__REQUIRED WORK__.
- A) According to the article on AI in music production, which early machine learning method did the researchers use?
- B) Write the next part of the article on AI in music production, picking up after its final sentence.

__TEXT PROVIDED__.
* * * * * * * * *

Joshua Reiss Reiss – joshua.reiss@qmul.ac.uk
Twitter: @IntelSoundEng
Queen Mary University of London, Mile End Road, London, England, E1 4NS, United Kingdom
Popular version of 3aSP1-Artificial intelligence in music production: controversy and opportunity, presented at the 183rd ASA Meeting.
Music production
In music production, one typically has many sources. They each need to be heard simultaneously, but can all be created in different ways, in different environments and with different attributes. The mix should have all sources sound distinct yet contribute to a nice clean blend of the sounds. To achieve this is labour intensive and requires a professional engineer. Modern production systems help, but they’re incredibly complex and all require manual manipulation. As technology has grown, it has become more functional but not simpler for the user.
Intelligent music production
Intelligent systems could analyse all the incoming signals and determine how they should be modified and combined. This has the potential to revolutionise music production, in effect putting a robot sound engineer inside every recording device, mixing console or audio workstation. Could this be achieved? This question gets to the heart of what is art and what is science, what is the role of the music producer and why we prefer one mix over another.
Figure 1 Caption: The architecture of an automatic mixing system. [Image courtesy of the author]
Perception of mixing
But there is little understanding of how we perceive audio mixes. Almost all studies have been restricted to lab conditions; like measuring the perceived level of a tone in the presence of background noise. This tells us very little about real world cases. It doesn’t say how well one can hear lead vocals when there are guitar, bass and drums.
Best practices
And we don’t know why one production will sound dull while another makes you laugh and cry, even though both are on the same piece of music, performed by competent sound engineers. So we needed to establish what is good production, how to translate it into rules and exploit it within algorithms. We needed to step back and explore more fundamental questions, filling gaps in our understanding of production and perception.
Knowledge engineering
We used an approach that incorporated one of the earliest machine learning methods, knowledge engineering. Its so old school that its gone out of fashion. It assumes experts have already figured things out, they are experts after all. So let’s capture best practices as a set of rules and processes. But this is no easy task. Most sound engineers don’t know what they did. Ask a famous producer what he or she did on a hit song and you often get an answer like ‘I turned the knob up to 11 to make it sound phat.” How do you turn that into a mathematical equation? Or worse, they say it was magic and can’t be put into words.

* * * * * * * * *

__DATA TO EXAMINE__.
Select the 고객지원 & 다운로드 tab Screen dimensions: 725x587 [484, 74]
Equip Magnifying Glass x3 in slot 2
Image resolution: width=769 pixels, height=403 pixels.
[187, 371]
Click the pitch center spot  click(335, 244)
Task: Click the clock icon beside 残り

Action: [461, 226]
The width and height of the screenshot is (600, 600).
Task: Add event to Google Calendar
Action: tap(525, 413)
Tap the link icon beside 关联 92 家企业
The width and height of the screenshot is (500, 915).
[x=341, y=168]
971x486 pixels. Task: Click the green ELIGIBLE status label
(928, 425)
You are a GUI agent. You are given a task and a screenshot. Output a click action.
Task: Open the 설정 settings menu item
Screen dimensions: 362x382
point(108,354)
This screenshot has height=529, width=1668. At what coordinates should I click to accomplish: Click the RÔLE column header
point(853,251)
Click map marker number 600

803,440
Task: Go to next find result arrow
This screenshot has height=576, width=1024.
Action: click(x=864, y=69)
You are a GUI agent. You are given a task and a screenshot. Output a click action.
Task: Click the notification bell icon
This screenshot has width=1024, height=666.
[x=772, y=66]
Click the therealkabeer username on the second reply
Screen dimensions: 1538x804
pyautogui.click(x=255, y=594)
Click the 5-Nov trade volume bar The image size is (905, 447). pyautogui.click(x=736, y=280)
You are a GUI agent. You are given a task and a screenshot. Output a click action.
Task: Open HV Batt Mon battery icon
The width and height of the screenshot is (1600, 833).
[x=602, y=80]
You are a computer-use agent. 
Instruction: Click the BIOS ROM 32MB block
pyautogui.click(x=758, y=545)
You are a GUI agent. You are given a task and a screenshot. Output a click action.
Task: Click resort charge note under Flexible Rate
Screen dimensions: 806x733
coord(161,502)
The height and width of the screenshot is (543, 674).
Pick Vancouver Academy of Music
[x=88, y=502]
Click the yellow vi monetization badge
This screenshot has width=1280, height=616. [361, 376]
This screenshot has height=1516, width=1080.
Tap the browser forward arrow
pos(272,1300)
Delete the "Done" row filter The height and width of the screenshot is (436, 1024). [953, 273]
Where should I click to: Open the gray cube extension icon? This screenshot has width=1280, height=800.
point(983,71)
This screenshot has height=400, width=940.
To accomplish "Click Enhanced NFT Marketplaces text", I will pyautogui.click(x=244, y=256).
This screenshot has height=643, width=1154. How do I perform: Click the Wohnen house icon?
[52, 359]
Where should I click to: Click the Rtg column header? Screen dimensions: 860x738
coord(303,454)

* * * * * * * * *

__EXERCISE ANSWERS__.
- A) Knowledge engineering.

- B)
We systematically tested all the assumptions about best practices and supplemented them with listening tests that helped us understand how people perceive complex sound mixtures. We also curated multitrack audio, with detailed information about how it was recorded, multiple mixes and evaluations of those mixes.
This enabled us to develop intelligent systems that automate much of the music production process.
Video Caption: An automatic mixing system based on a technology we developed.
Transformational impact
I gave a talk about this once in a room that had panel windows all around. These talks are usually half full. But this time it was packed, and I could see faces outside pressed up against the windows. They all wanted to find out about this idea of automatic mixing. It’s a unique opportunity for academic research to have transformational impact on an entire industry. It addresses the fact that music production technologies are often not fit for purpose. Intelligent systems open up new opportunities. Amateur musicians can create high quality mixes of their content, small venues can put on live events without needing a professional engineer, time and preparation for soundchecks could be drastically reduced, and large venues and broadcasters could significantly cut manpower costs.
Taking away creativity
Its controversial. We entered an automatic mix in a student recording competition as a sort of Turing Test. Technically we cheated, because the mixes were supposed to be made by students, not by an ‘artificial intelligence’ (AI) created by a student. Afterwards I asked the judges what they thought of the mix. The first two were surprised and curious when I told them how it was done. The third judge offered useful comments when he thought it was a student mix. But when I told him that it was an ‘automatic mix’, he suddenly switched and said it was rubbish and he could tell all along.
Mixing is a creative process where stylistic decisions are made. Is this taking away creativity, is it taking away jobs? Such questions come up time and time again with new technologies, going back to 19th century protests by the Luddites, textile workers who feared that time spent on their skills and craft would be wasted as machines could replace their role in industry.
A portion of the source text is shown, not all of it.